■ EXTRAIT DU DOCUMENT:
╭──

Hommage à la femme noire :
entre encyclopédie et roman, maillon de l’œuvre schwarz-bartienne.
1On a beaucoup parlé, au cours de ces journées d’étude consacrées à l’œuvre de Simone et André Schwarz-Bart, de ce qui hante le corpus schwarz-bartien, à savoir la question de l’inachèvement : inachèvement palpable dans certains brouillons, dans les notes laissées là, sans véritable vocation à être publiées ; inachèvement d’une œuvre, avec les tentatives avortées de « Kaddish », le dernier chant des morts qu’imaginait André Schwarz-Bart en le faisant déboucher sur un chant de vie. Avec la mort d’André Schwarz-Bart, la question de l’inachèvement sommeille, certes, dans les archives ; mais elle nous semble aussi bien présente dans les œuvres publiées. Nous choisissons en effet de lire l’œuvre schwarz-bartienne comme s’inscrivant dans une volonté d’éternel recommencement.

╰──

■ DONNÉES:
╭──

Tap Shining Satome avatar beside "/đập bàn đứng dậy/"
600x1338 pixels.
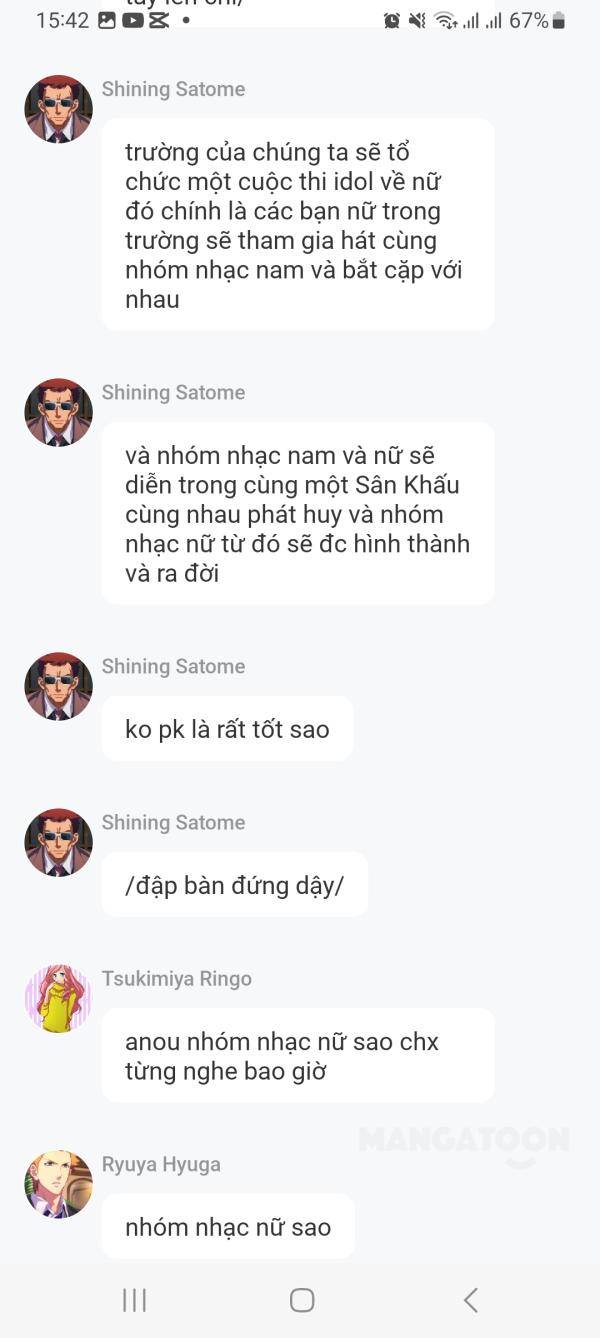pos(58,842)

╰──

Indiquez, d'après l'extrait du document sur l'œuvre schwarz-bartienne, le titre du dernier chant des morts qu'imaginait André Schwarz-Bart.

« Kaddish »